Gentest für besseren Therapieerfolg

Von Braunmühl bezeichnet sein Unternehmen als „einen der großen Vorreiter“ auf dem Gebiet der personalisierten Medizin in der Psychiatrie. Zurückzuführen sei das auf die Forschungsarbeit eines Mitgründers von HMNC-Brain Health, den Arzt und Wissenschaftler Florian Holsboer. Dieser war lange Zeit in der Forschung tätig und erkannte schon früh, dass der Therapieerfolg mit Antidepressiva unter anderem von der Blut-Hirn-Schranke der jeweiligen Patienten abhängt. Diese nimmt eine wichtige Schutzfunktion wahr, indem sie wie eine Barriere verhindert, dass schädliche Substanzen, Krankheitserreger oder Gifte zum Gehirn vordringen können. Gleichzeitig lässt sie in manchen Fällen aber auch Arzneimittel nicht durch, die für einen Therapieerfolg ausschlaggebend wären.

Der Test von HMNC-Brain Health und des Max-Planck-Instituts für Psychiatrie analysiert Genvarianten, die die Blut-Hirn-Schranke beeinflussen und so den Übergang von Antidepressiva ins Gehirn entweder einschränken oder erleichtern können. Schon mit einer einzigen Blut- oder Speichelprobe kann der sogenannte ABCB1-Test den behandelnden Ärzten Empfehlungen geben, welche Wirkstoffe wirksam wären und wie groß die Dosis sein soll. Wie die Entwickler betonen, kann der ABCB1-Test einmalig durchgeführt werden, sein Ergebnis soll aber lebenslang gültig sein.
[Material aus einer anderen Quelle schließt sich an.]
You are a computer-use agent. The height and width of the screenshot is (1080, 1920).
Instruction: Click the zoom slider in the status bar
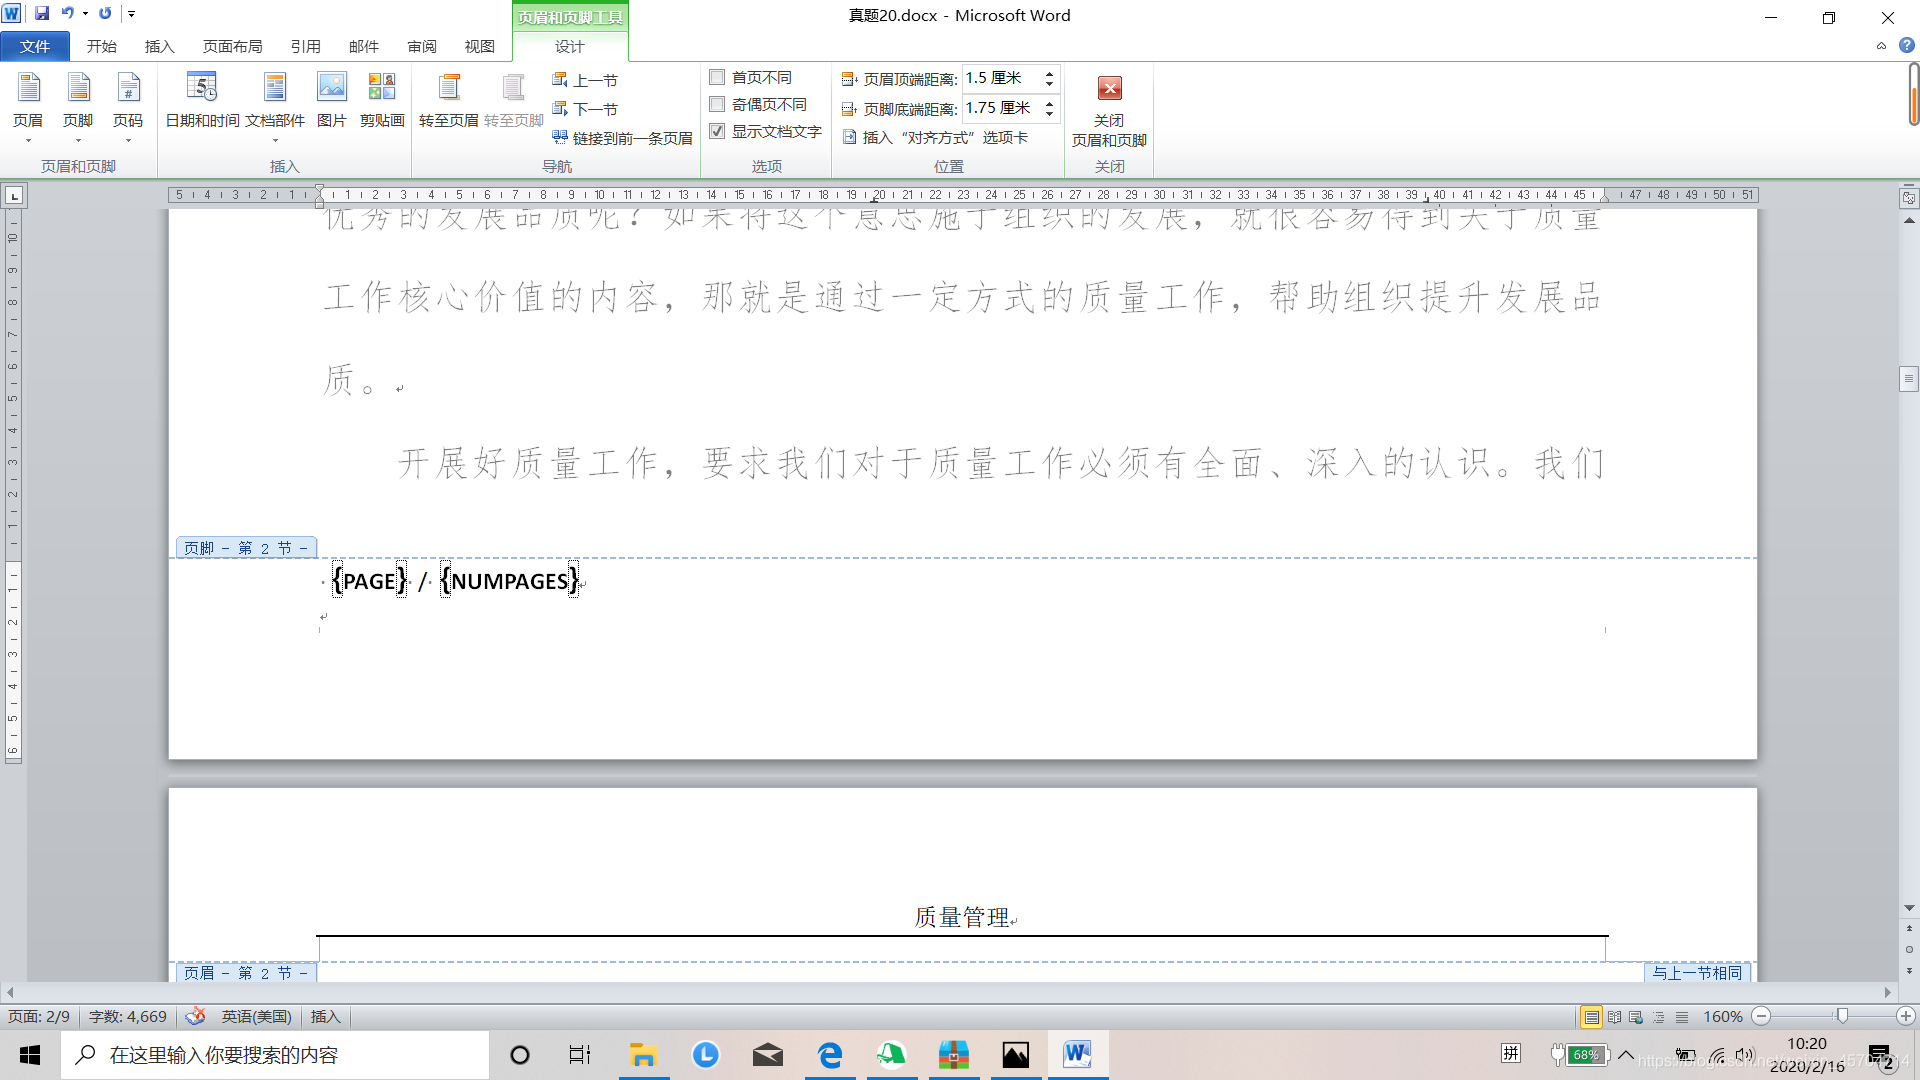pyautogui.click(x=1842, y=1016)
In Österreich noch nicht zugelassen

Zugelassen ist der ABCB1-Test bis jetzt nur in ein paar wenigen europäischen Ländern – Österreich ist nicht darunter – wie Deutschland und Frankreich und nur in der Schweiz wird er zum Teil von den Krankenkassen bezahlt. Noch sei es also ein weiter Weg, bis der Gentest großflächig und kostengünstig angeboten wird. Von Braunmühl zeigt sich aber optimistisch, dass in der personalisierten Medizin künftig einige Fortschritte und neue Testverfahren für die Behandlung von Depression aufkommen. Derzeit würden mehrere Labore und Unternehmen an neuen Tests arbeiten. Im Gegensatz zu dem ABCB1-Gentest untersuchen diese aber nicht die Blut-Hirn-Schranke, sondern eher wie die Antidepressiva im Körper verstoffwechselt werden.

Eines sei laut dem Unternehmer klar: „Je mehr hier gefördert wird, je mehr Aufmerksamkeit in der Öffentlichkeit für das Thema herrscht, desto eher kommt es zu einem positiven Schneeballsystem mit mehr Innovationen.“ Von Braunmühl ist sich sicher, dass den Patientinnen und Patienten durch die anstehenden Fortschritte im Bereich der Psychiatrie künftig immer effektiver geholfen werden kann.